Two years prior, London’s Ada Ventures embarked on an ambitious plan: in order to address the disproportion of female angel investors, 15–18% (Investing in Women Code Report, 2021), and 10% for Mixed, Arab, Asian or Black ethnicity angel investors (UK Business Angels Association and British Business Bank, 2020) in the UK, they put £50,000 each in the hands of five of its scout network and let them have at it.
Arfah Farooq, Anjel Noorbakhsh Ashman, David Fisayo, Nicole Crentsil, and Ash Phillips, each invested in at least four companies which they truly believe in, with six of these companies going on to become Ada Ventures fund investments.
Now with the launch of its second cohort, Ada Ventures is quadrupling down on this effort, welcoming 20 angel investors, all with £50,000 to invest.
"Our second cohort is one of the most diverse angel programmes in any European or UK fund,” said Ada Ventures Founding Partner Check Warner. “It is 65% female, 20% Black, 20% Asian, 15% LGBTQ+, and 10% have a disability. We will only solve the hardest problems we face with talent from different backgrounds and with different lived experiences.”
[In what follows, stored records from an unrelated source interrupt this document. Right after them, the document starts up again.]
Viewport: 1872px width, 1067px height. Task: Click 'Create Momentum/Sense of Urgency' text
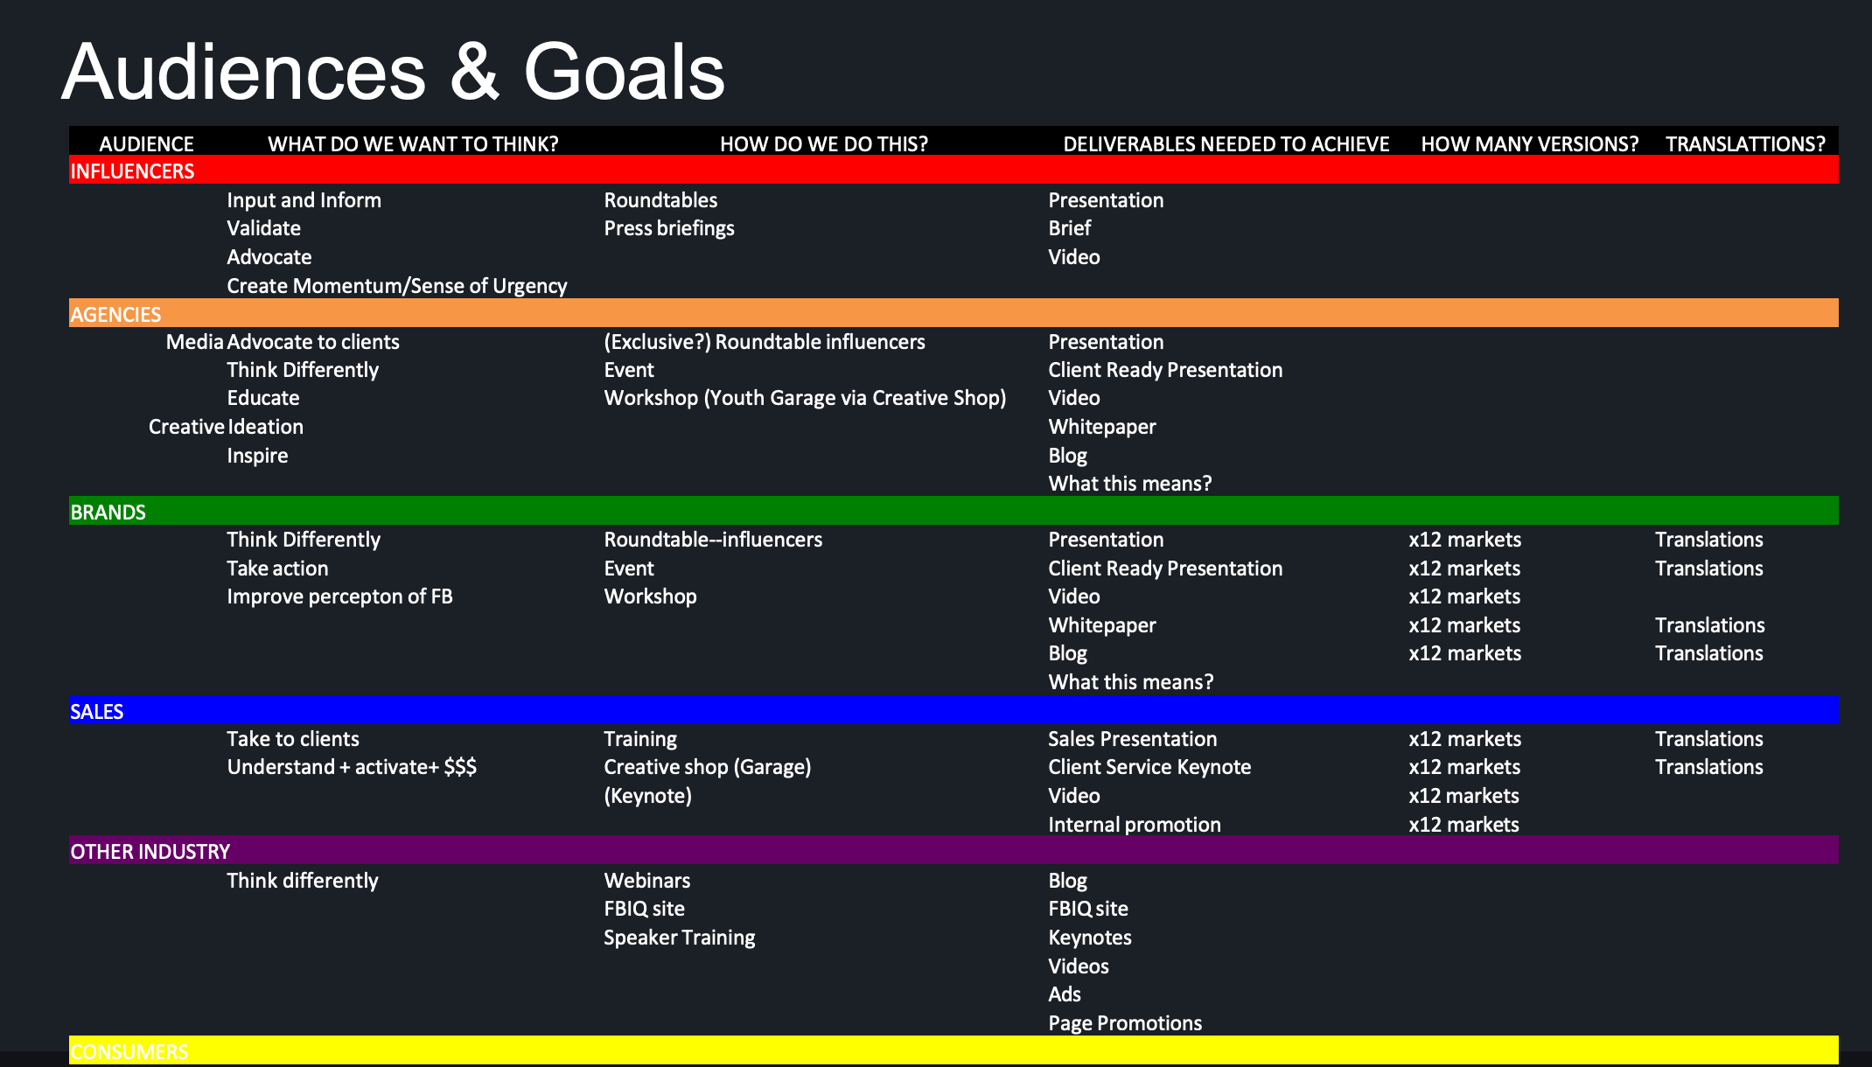click(x=396, y=286)
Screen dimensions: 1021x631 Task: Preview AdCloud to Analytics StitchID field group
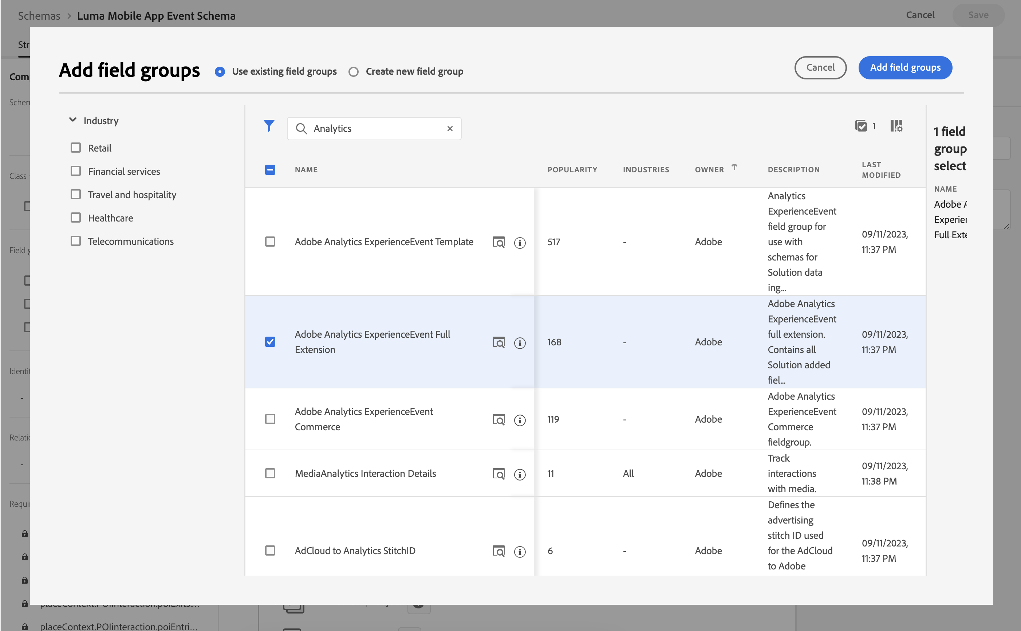[x=498, y=551]
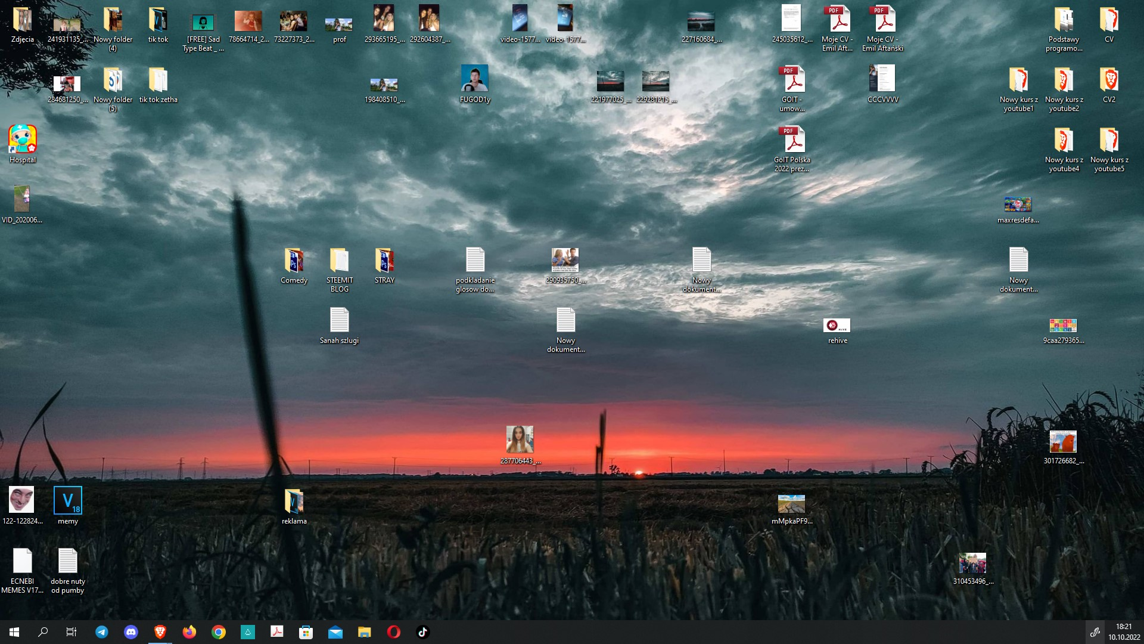Launch Opera browser from taskbar
1144x644 pixels.
(393, 632)
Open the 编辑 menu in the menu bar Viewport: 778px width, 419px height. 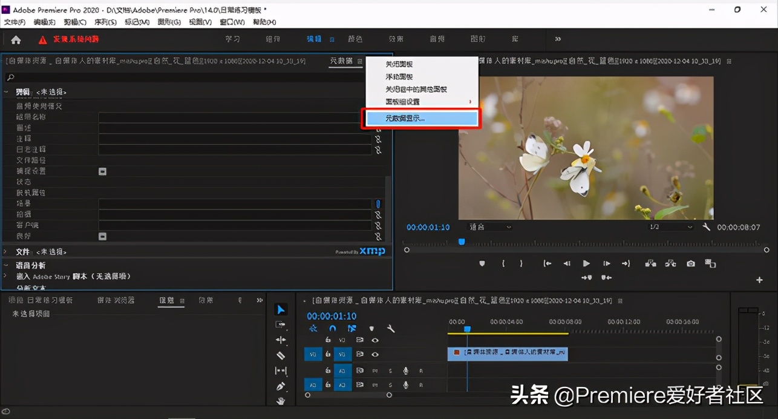(44, 21)
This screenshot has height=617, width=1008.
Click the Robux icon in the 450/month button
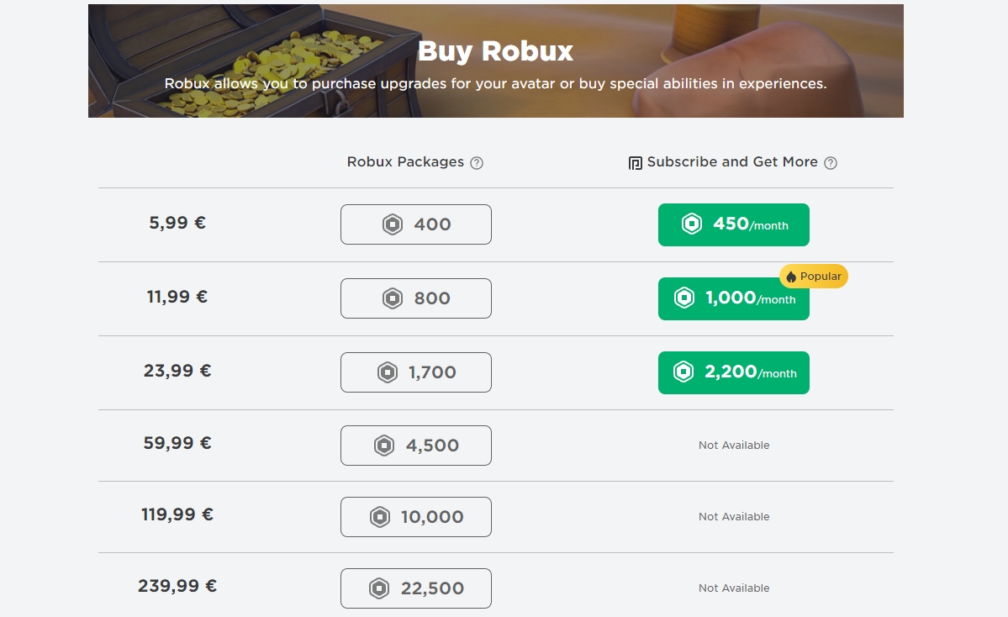point(691,224)
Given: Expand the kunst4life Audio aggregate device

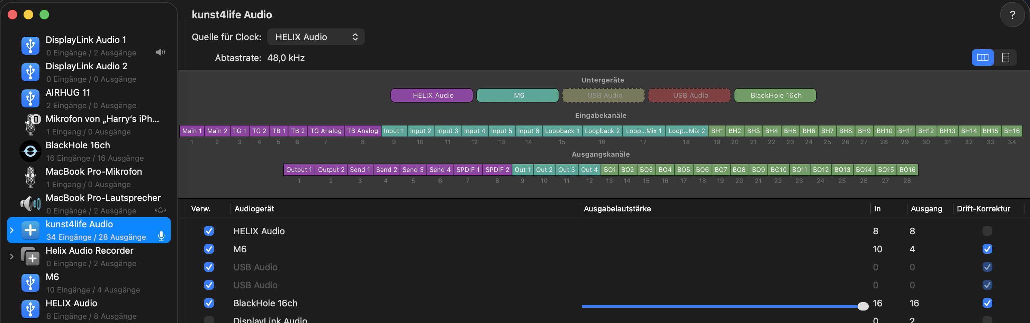Looking at the screenshot, I should coord(12,230).
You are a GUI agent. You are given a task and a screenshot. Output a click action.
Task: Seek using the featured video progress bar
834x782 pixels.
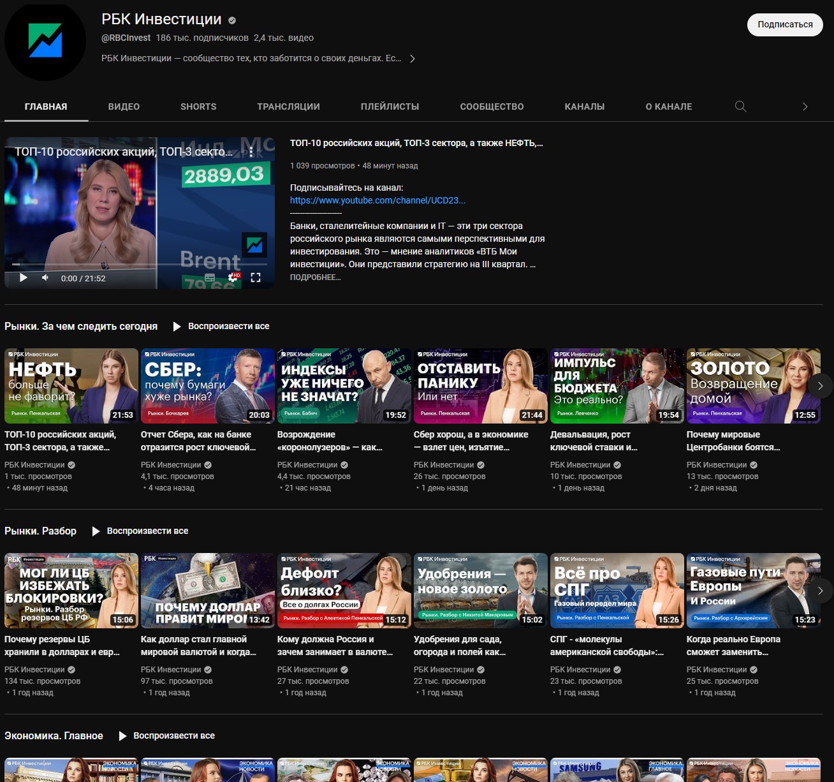pyautogui.click(x=128, y=264)
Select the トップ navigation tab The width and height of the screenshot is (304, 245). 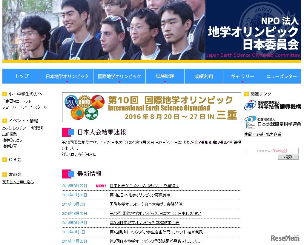pyautogui.click(x=21, y=76)
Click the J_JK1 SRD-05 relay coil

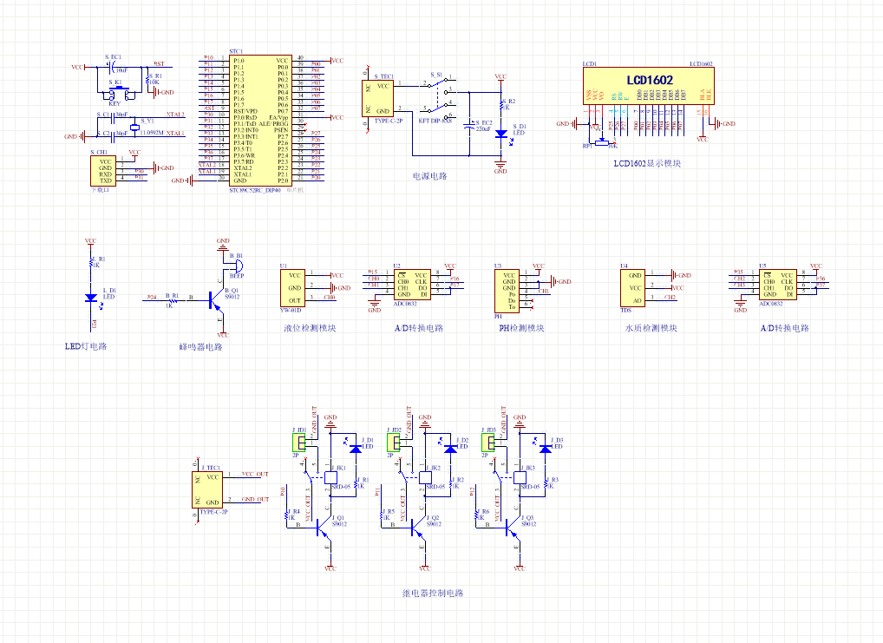click(x=330, y=476)
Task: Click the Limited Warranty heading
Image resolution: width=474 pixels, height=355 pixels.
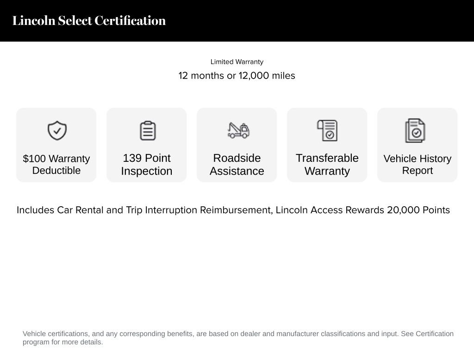Action: [x=237, y=61]
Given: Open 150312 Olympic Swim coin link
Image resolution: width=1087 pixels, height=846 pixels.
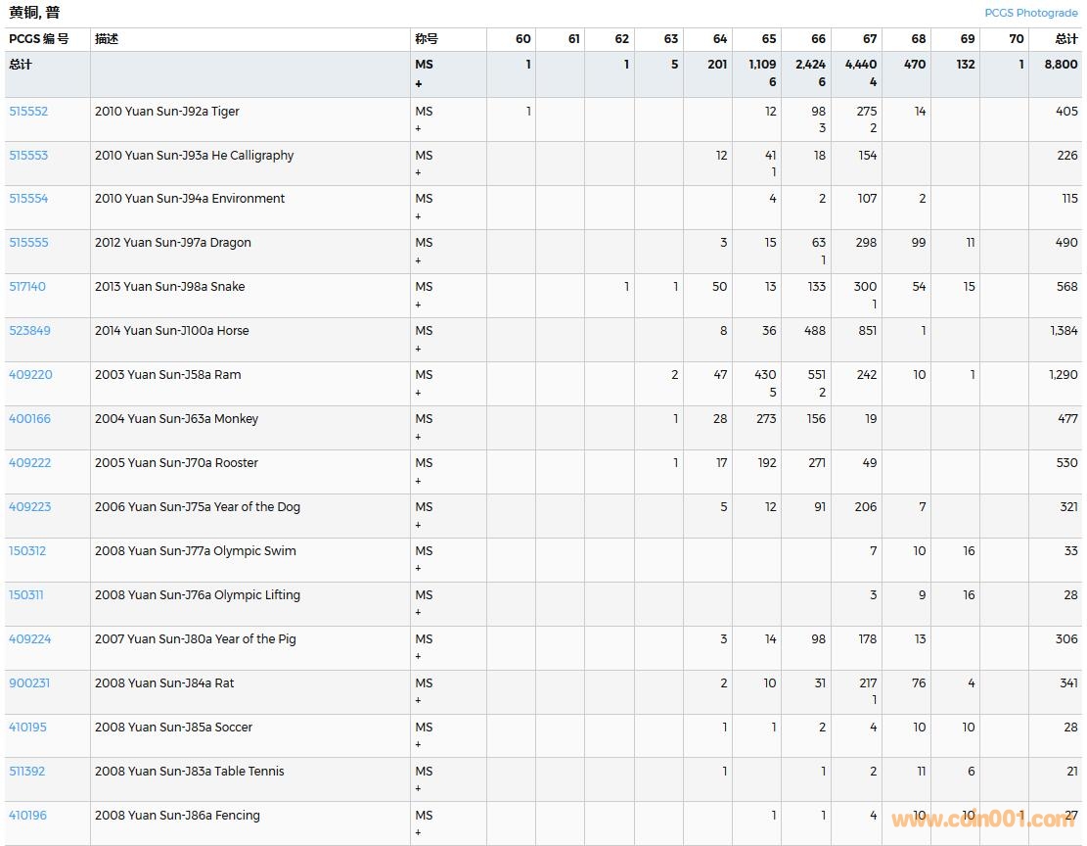Looking at the screenshot, I should [27, 551].
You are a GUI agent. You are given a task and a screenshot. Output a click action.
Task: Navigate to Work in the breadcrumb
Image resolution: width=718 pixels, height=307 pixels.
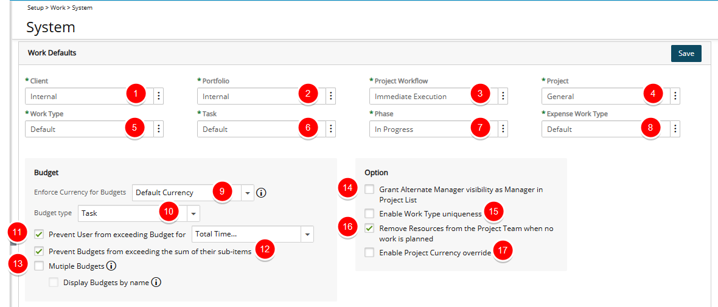(x=57, y=8)
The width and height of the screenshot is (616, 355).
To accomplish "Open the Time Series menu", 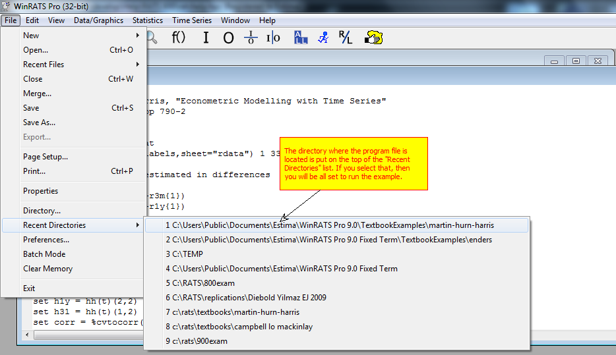I will pos(192,20).
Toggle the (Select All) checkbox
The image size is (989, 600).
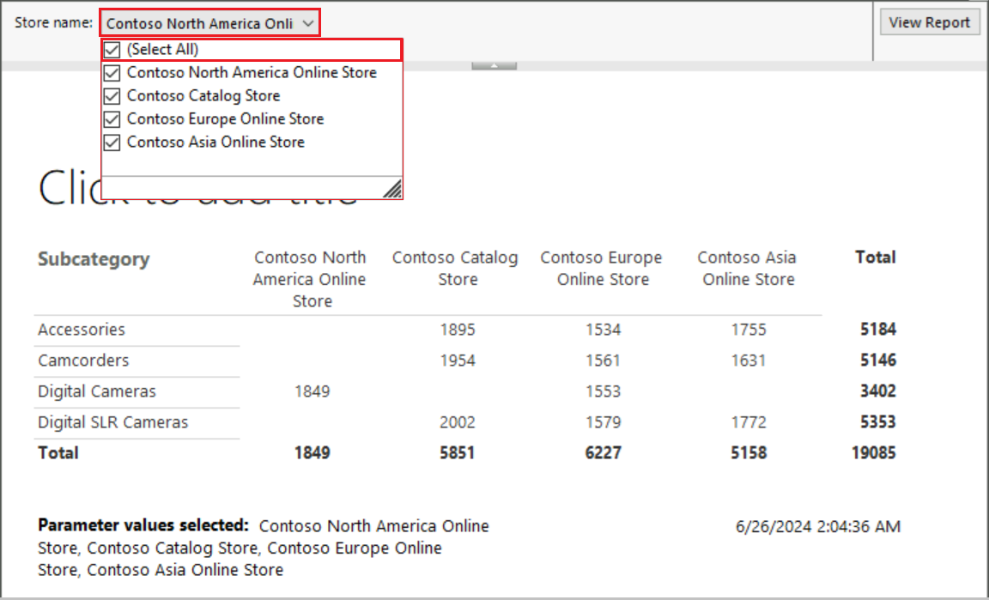click(x=111, y=50)
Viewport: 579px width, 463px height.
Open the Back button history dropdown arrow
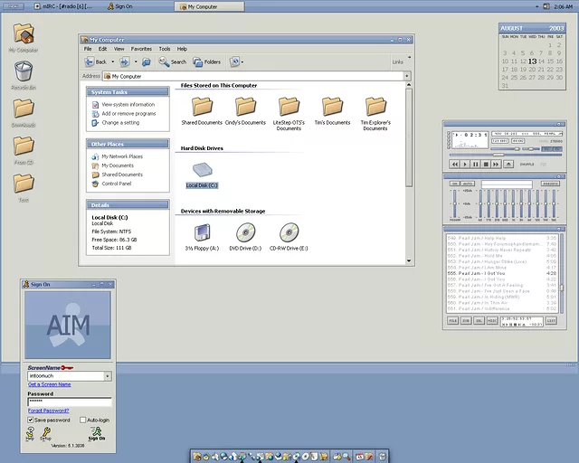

Amongst the incoming 20 is Izzy Obeng, CEO at Foundervine, a social enterprise that supports diverse tech founders, and named to Forbes’ 2022 edition of its 30 under 30 social impact list commented, “As someone with lived experience of the challenges that ethnicity, economic background, gender, and place have on entrepreneurial opportunities, I know first-hand the impact it can have when investment decisions are more objective, transparent, and fair.
Beyond the free reign to invest in companies that they truly believe in, Ada Ventures will incentivise cohort members with a profit share structure that includes 100% of the carried interest the angel investments might generate and an additional 10% of the carried interest from Ada Ventures’ fund if their angel investment is invested by the firm.
“The Ada Angels programme is a critical part of Ada Ventures' strategy to diversify the early-stage ecosystem. We want the Ada Angels programme to be an onramp for starting your own venture firm and we hope that this provides an opportunity for the angels to build their track records and develop their investment thesis,” says Warner. “Ultimately, we need more diversity at the cheque writing level and we are really pleased that this group of 20 people is drawn from so many different backgrounds and lived experiences from all over the UK.”